Copy the items from the line containing "At what coordinates" through the line containing "Open the Comment tab", word for word, leaving out the pictures.

— SOURCE RECORDS —
########

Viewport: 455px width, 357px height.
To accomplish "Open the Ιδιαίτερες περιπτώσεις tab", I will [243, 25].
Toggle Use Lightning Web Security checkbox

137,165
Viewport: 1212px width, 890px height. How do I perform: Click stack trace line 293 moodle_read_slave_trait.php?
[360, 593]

########

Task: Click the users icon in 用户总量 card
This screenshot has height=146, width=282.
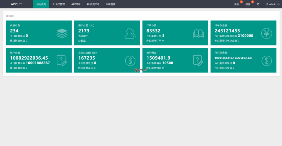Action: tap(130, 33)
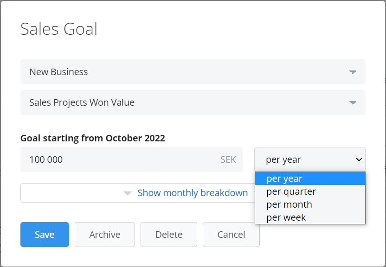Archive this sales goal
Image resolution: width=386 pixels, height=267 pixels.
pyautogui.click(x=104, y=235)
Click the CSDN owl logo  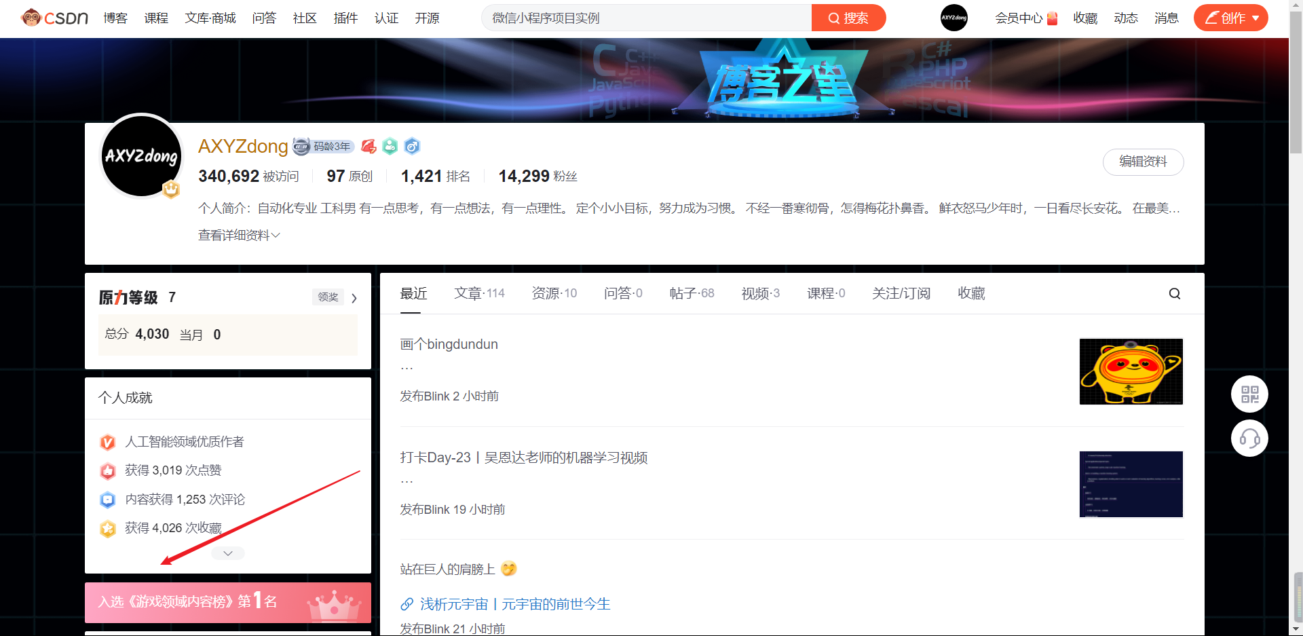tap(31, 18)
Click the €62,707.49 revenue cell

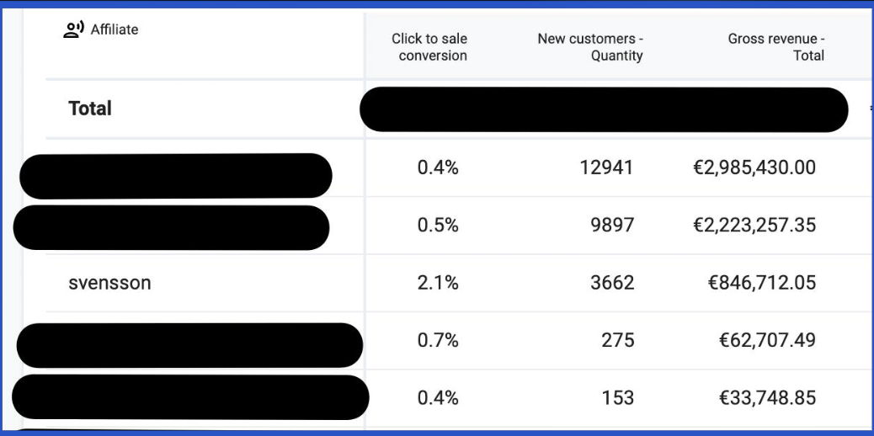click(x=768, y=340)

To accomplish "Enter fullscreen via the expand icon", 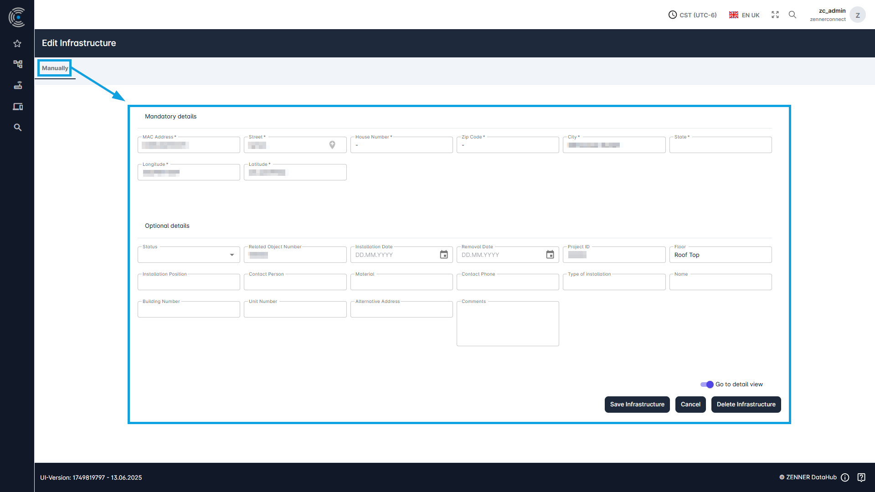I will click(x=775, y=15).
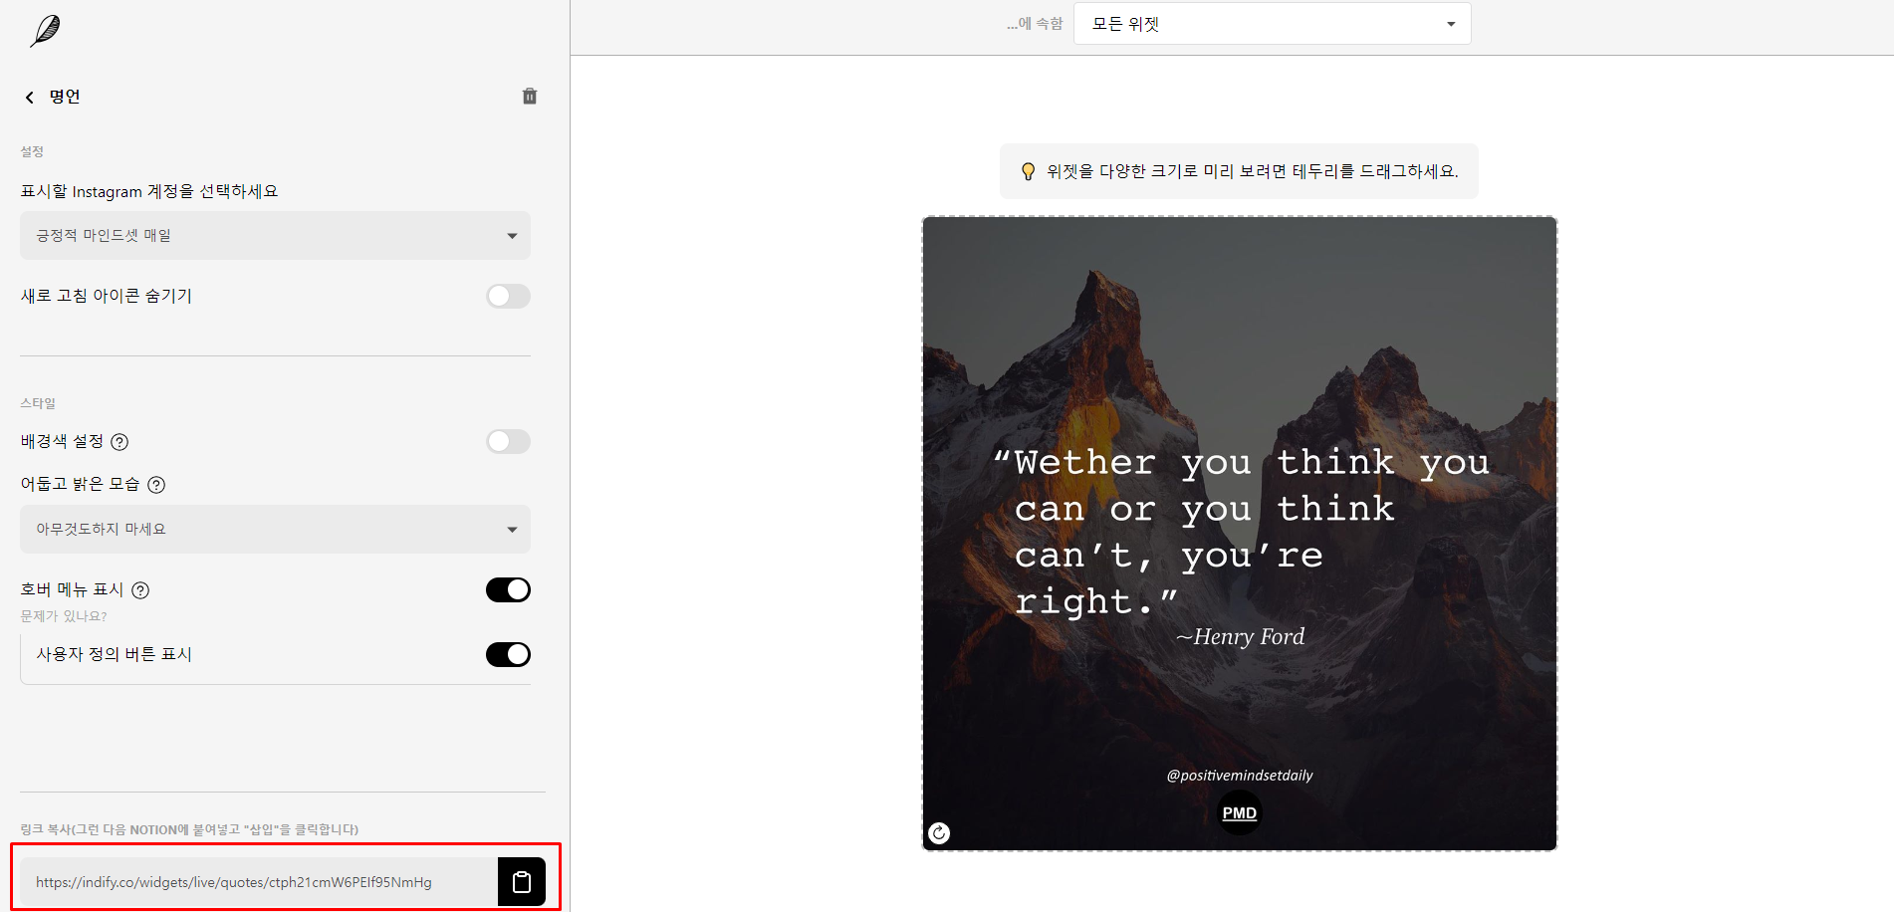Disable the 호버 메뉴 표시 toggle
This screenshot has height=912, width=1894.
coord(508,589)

########

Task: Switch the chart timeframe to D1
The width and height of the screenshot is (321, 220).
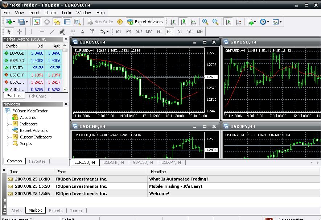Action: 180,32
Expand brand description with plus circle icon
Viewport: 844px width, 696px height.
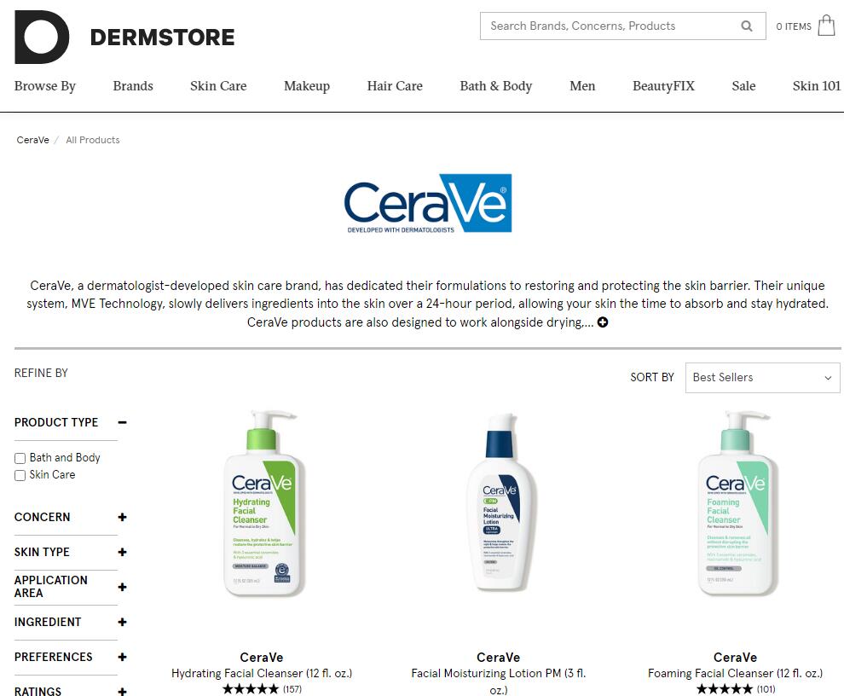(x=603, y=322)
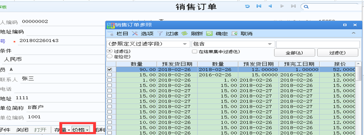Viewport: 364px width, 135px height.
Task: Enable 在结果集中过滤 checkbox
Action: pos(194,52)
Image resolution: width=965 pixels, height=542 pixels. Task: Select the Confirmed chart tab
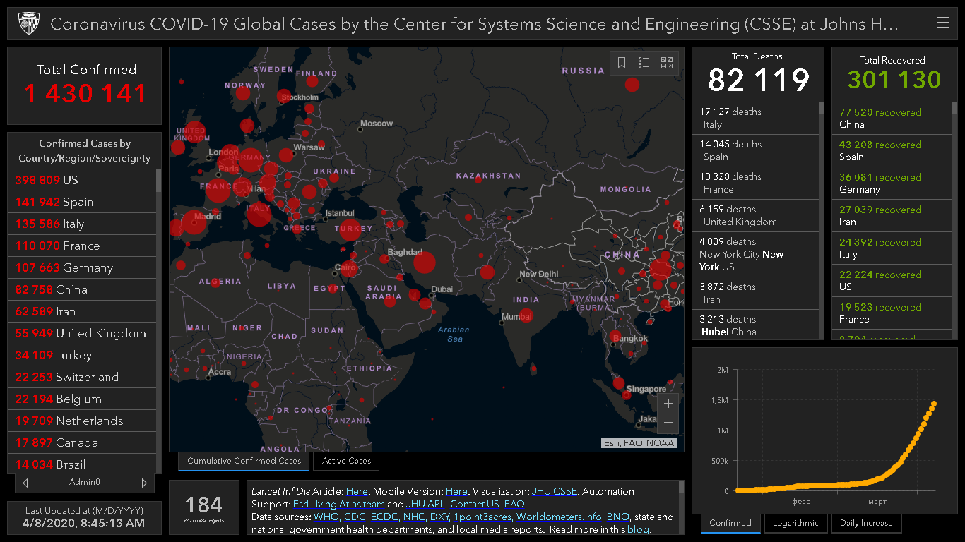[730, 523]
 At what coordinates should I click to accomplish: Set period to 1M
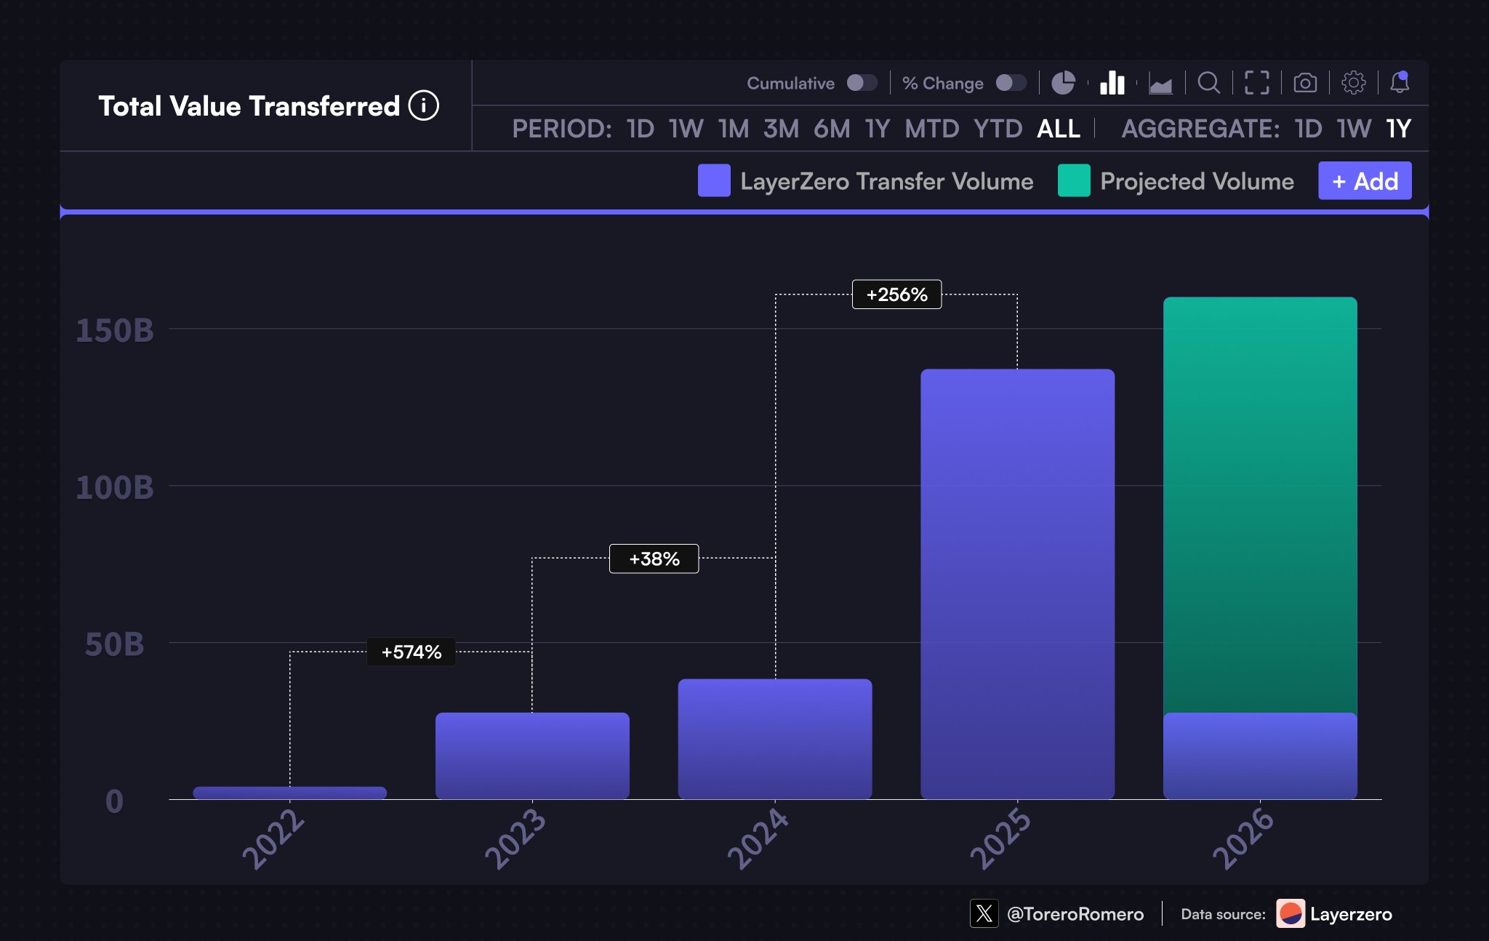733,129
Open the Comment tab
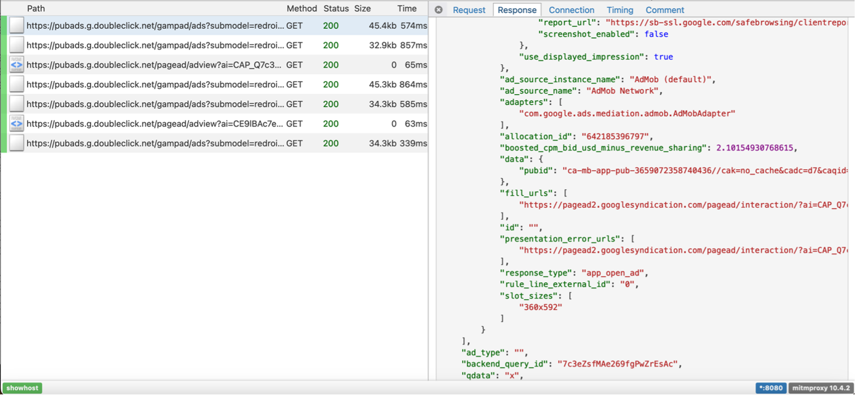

########

— ANSWER —
 At what coordinates should I click to accomplish: Set period to 1M
733,129
Open the Comment tab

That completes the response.